Bugüne kadar kaç çeşit kitap basıldı?

"5 bine yakın. Ciddi bir rakam bu Türkiye için. Bu arada başka yayınevlerinden çıkan kitaplar da saklanmış. Şunu gördük ki bir sürü yayınevi gelmiş geçmiş Türkiye’de, ama ayakta kalanlar bir elin parmaklarını geçmez, 5-6 tane… Onlardan da etkin olan 4-5 tanedir şu anda."

Asırlık, ikinci, üçüncü kuşakların yönettiği şirket sayımız o kadar az ki...

"Öyle, ama bizimki her zaman önüne en çok engeller konulan bir sektör olmuş."

En çok hevesle çalışılan sektör de... Tabii ki böyle olup da hevesi kaçırabilecek şeylerle karşılaşılınca üzüntüler büyük oluyor…

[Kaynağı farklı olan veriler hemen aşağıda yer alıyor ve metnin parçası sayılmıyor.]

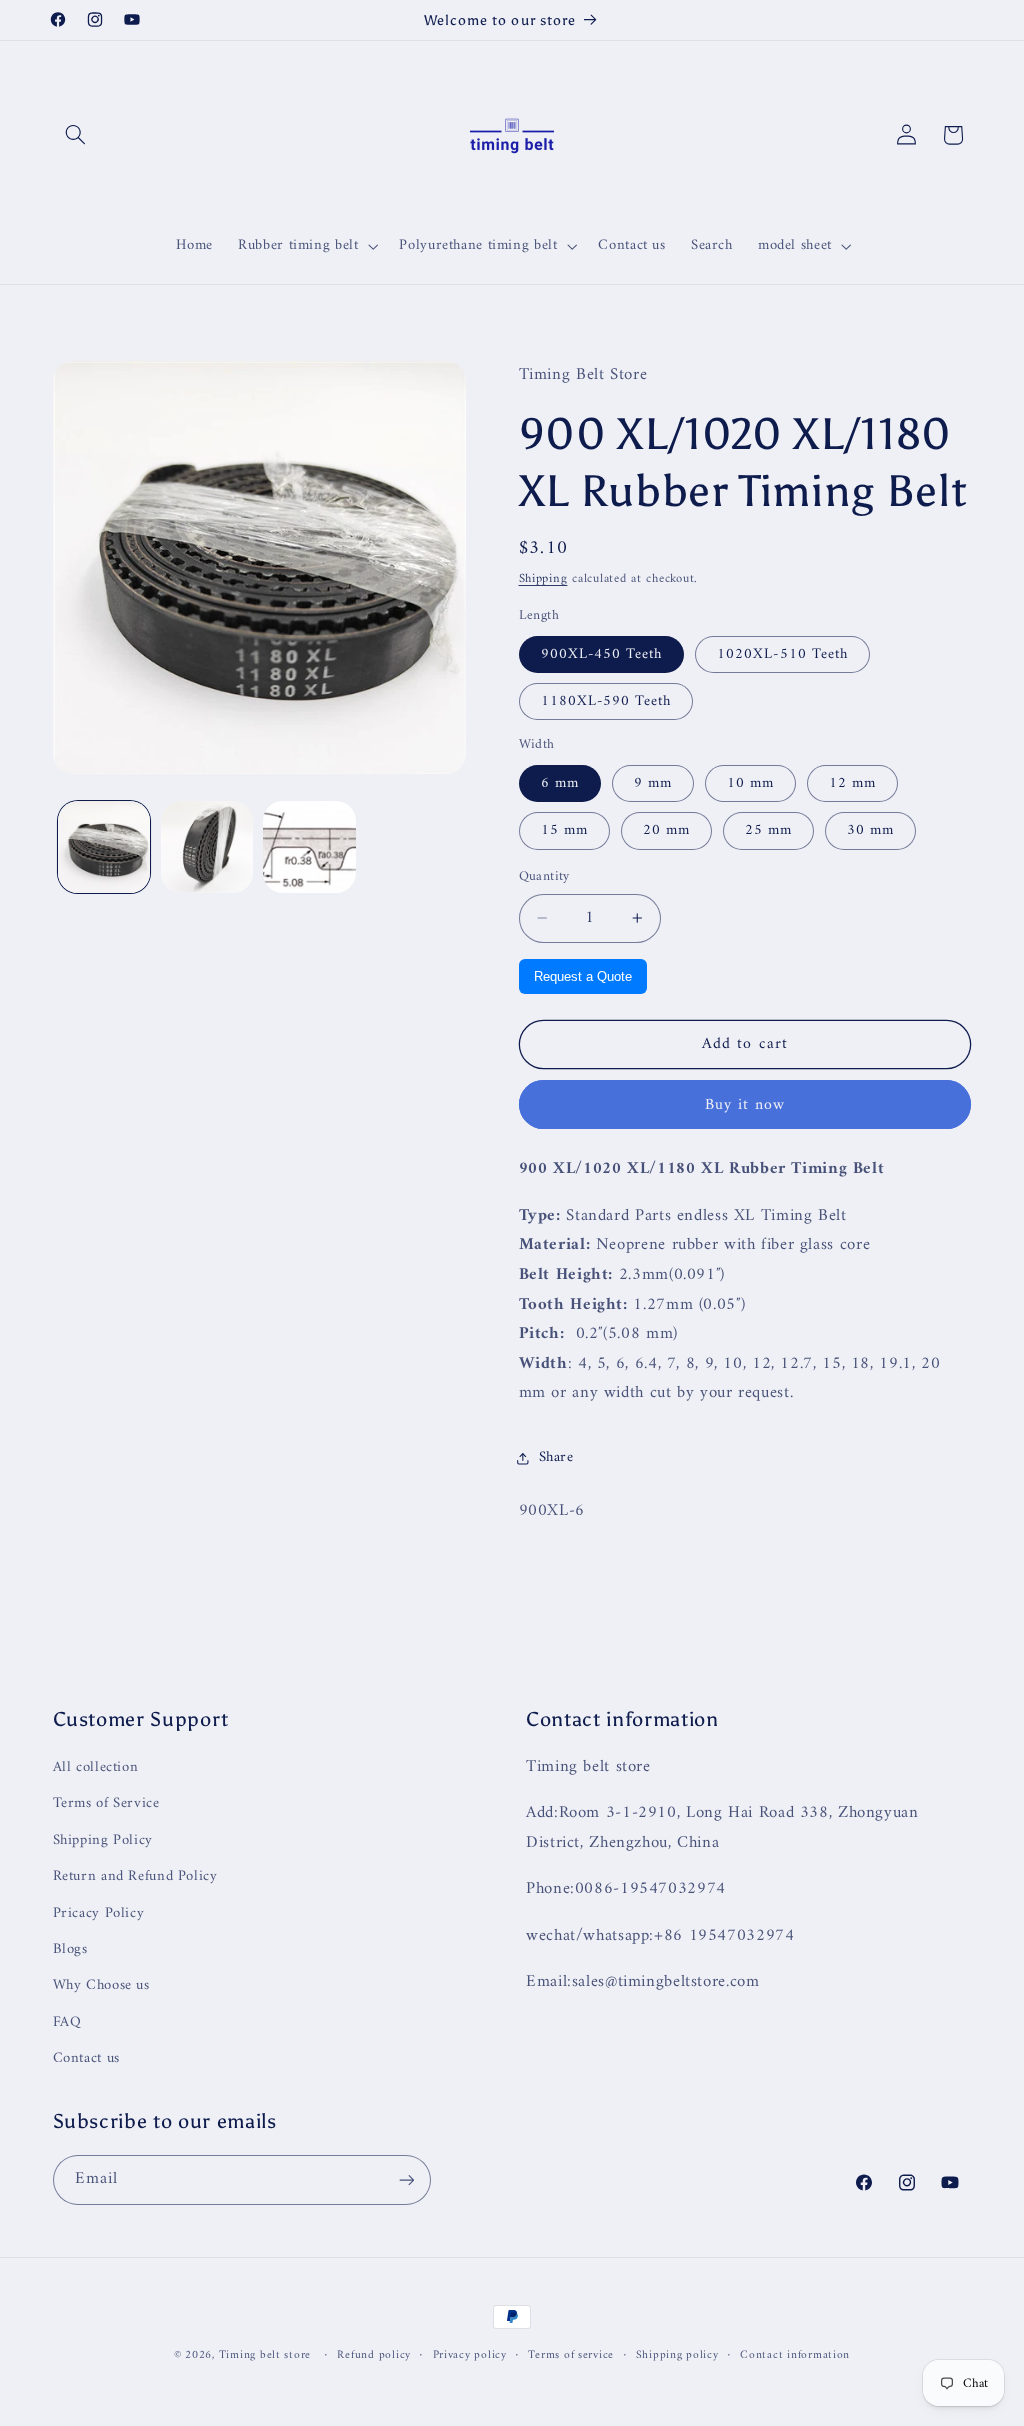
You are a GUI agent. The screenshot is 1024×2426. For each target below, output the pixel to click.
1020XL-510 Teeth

"Bir dönem de korkulan bir sektördü. Ben, küçüklüğümden hatırlıyorum babam, kitapların çoğunu apartmanın çatı arasına saklardı baskın yapılacak korkusuyla… Ben o zaman çok küçüktüm, işin ciddiyetini bilmiyordum, ama şimdi anlıyorum, büyük korkuymuş bu. Belgeselleri görünce ne büyük bir korku olduğunu anlayabiliyorum."

Önce bestseller kitaplarla başlamışsınız, sonra Türk yazarlar da katılmış...

"Evet. Daha sonra Doğan Ağabey’in (Hızlan) gelmesiyle Türk yazarlar yoğun şekilde basılmaya başlanmış ki meselâ, ben de bilmiyordum, Rıfat Ilgaz’ın da bir kitabı bizden çıkmış..."

Dan Brown’ın gelişiyle 50. yıl kutlamasını bir araya getirme fikri nasıl doğdu? Sonuçlarından memnun musunuz?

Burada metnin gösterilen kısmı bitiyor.